Я, как старший, втянулся в семейный бизнес к восемнадцати. Днём институт, после обеда офис, ночью зубрёж науки. Личная жизнь покрылась толстым слоем плесени и пыли, хотя… Её звали Кристина. Светлая девочка, не испорченная деньгами и вседозволенностью, дочь партнёра отца. С первого курса мы были вместе, планировали свадьбу, двоих детей, обсуждали интерьер дома, делая эскизы и зарисовки. Родители потирали руки, готовя слияние компаний. И ведь всё было хорошо, пока Дан не загадил своей чернотой. Кристина даже не поняла, что подарила девственность не мне, а моему брату, который сделал это на слабо, поспорив с гнилыми друзьями. Знал, сука, что сделает мне больно. Знал и сделал.
Родители застали херовую картину. Мы мутузили друг друга в холле, а Кристина жалась на лестнице, стоя в одной простыне и размазывая слёзы. Это был последний день моего общения с Даном, и последний день жизни наших родителей. Дан тогда сорвался с цепи, кричал, что по отцу скучает камера, а по Кристине панель. Он ушёл, громко хлопнув дверью, а у отца случился вечером сердечный приступ, когда он ехал за рулём. Машина на полном ходу пробила ограждение и пошла ко дну. Отец с мамой ушли вместе с ней.

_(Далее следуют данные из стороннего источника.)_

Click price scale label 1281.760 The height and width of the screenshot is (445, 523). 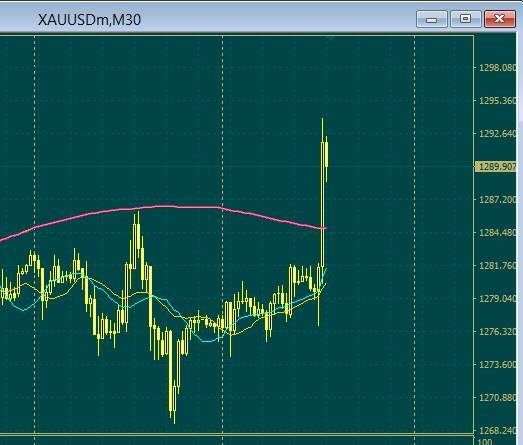pyautogui.click(x=497, y=266)
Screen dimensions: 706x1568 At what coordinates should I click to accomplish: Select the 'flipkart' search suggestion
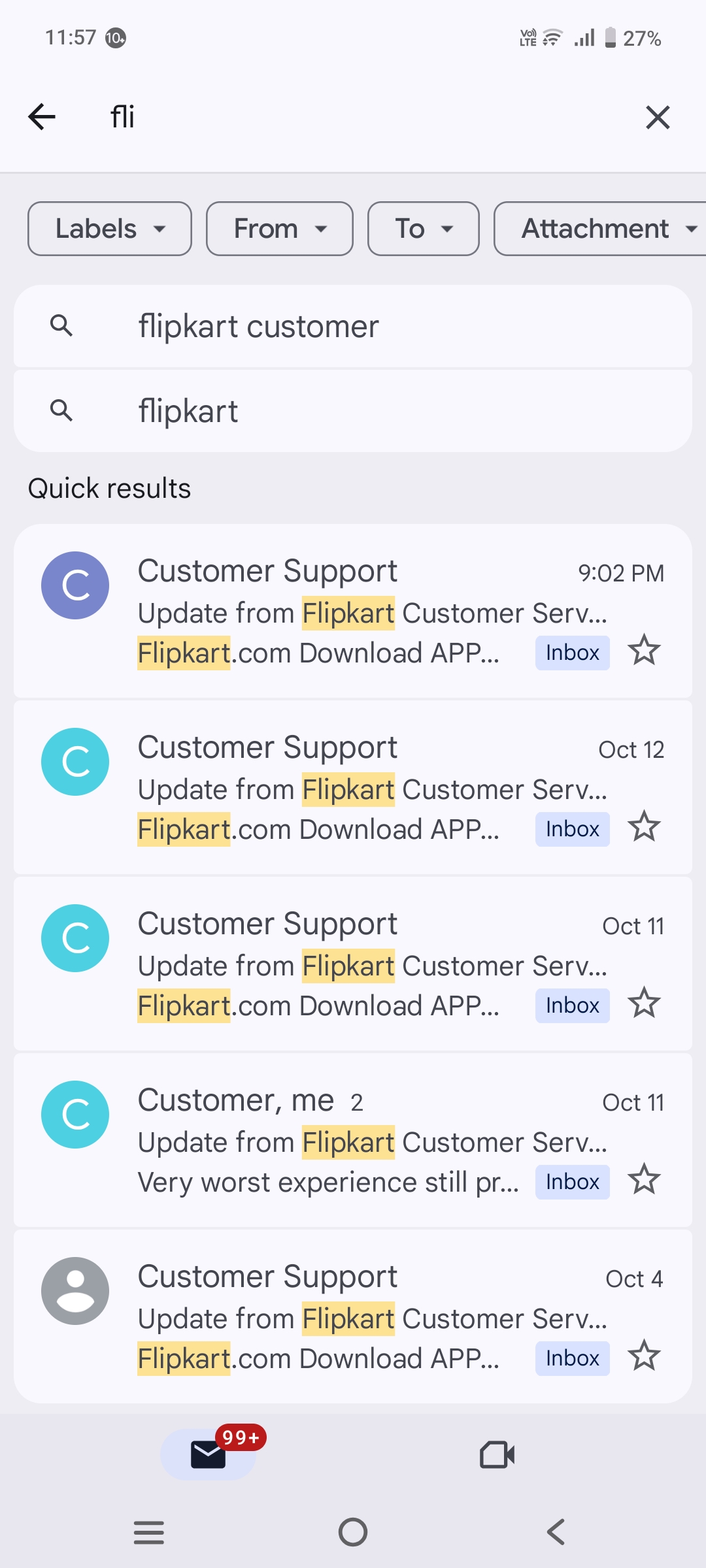353,411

Найти Дана не смогли. В каком отстойнике он зависал? Только хоронил я родителей один. И в наследство вступал один, и компанию спасал от разграбления один, жёстко, с криминалом, как отец.
Девять лет не видел Дана. Знал, что служил в полиции, потом ушёл на вольные хлеба, но не видел. И ведь судьба, сука. В одном городе с моей малышкой живём, её институт на соседней улице от офиса, а попортил мою девочку Дан, находясь за семьсот километров в Москве. То, что Маша моя, я понял на третий день, там, в саду. Что-то произошло между нами, сразу, когда я вошёл в неё, какой-то разряд, пробивающий от сердца к яйцам, но я всё списал на длительное отсутствие секса. Сложный месяц, зарвавшийся поставщик. Меня в Малину ребята вытащили, чтобы я себе бабу на ночь нашёл. Нашёл. Сама налетела, как ураган, от которого руки стали гореть. И если в дом, отстроенный по Кристининым эскизам, я вёз её, чтобы отомстить брату, то в нём мой мир полностью перевернулся.
Как она кончала, искренне, открыто, выкладываясь полностью, заводя меня сильнее, и сильнее. Столько я не трахался давно. Член постоянно стоял колом, стоило только дотронуться до Маши. Хотя нет. Стоял он от одного взгляда, от одной мысли. Я старался выложиться, приучить к себе, мало говорил, чтобы не испугать, не проколоться. Брал её часто, боясь, что это в последний раз, и каждый раз кайфовал от того, как она кончает.
В общем, повёл я себя как тварь, кончая в неё, привязывая. Дан всегда был аккуратен, херова чистюля, сплёвывал только в песок, а я решил с Машей подстраховаться, да и возраст двадцать восемь, самое время обзаводиться семьёй.
Всю дорогу, пока вёз домой, продумывал речь, придумывал оправдания. Пошёл с ней домой, собирался признаться, а тут Дан, сука, вмешался. Неделю не вспоминал, не писал, не звонил. Я проверял, просматривая телефон своей малышки, когда убирал звук и ставил перед звонком родителям обратно. И за каким снова нарисовался? Знаю. Чтобы снова извозить дерьмом мою жизнь, сука. Только просчитался, братец. Маша не Кристина. Машу я не отдам.
Именно это я и рычал, когда вбивал кулак в его челюсть, повалив на землю и насев сверху. В голове перемкнуло, глаза налились кровью, а эта тварь скалилась разбитой рожей. Убил бы нахрен, если бы малышка не потеряла сознание. Только это отрезвило, привело в чувства. Бросил потрёпанное тело брата, подхватил Машуню на руки и понёс домой.
Теперь сижу на полу возле кровати, жду приговора, и поджилки трясутся, как на похоронах родителей.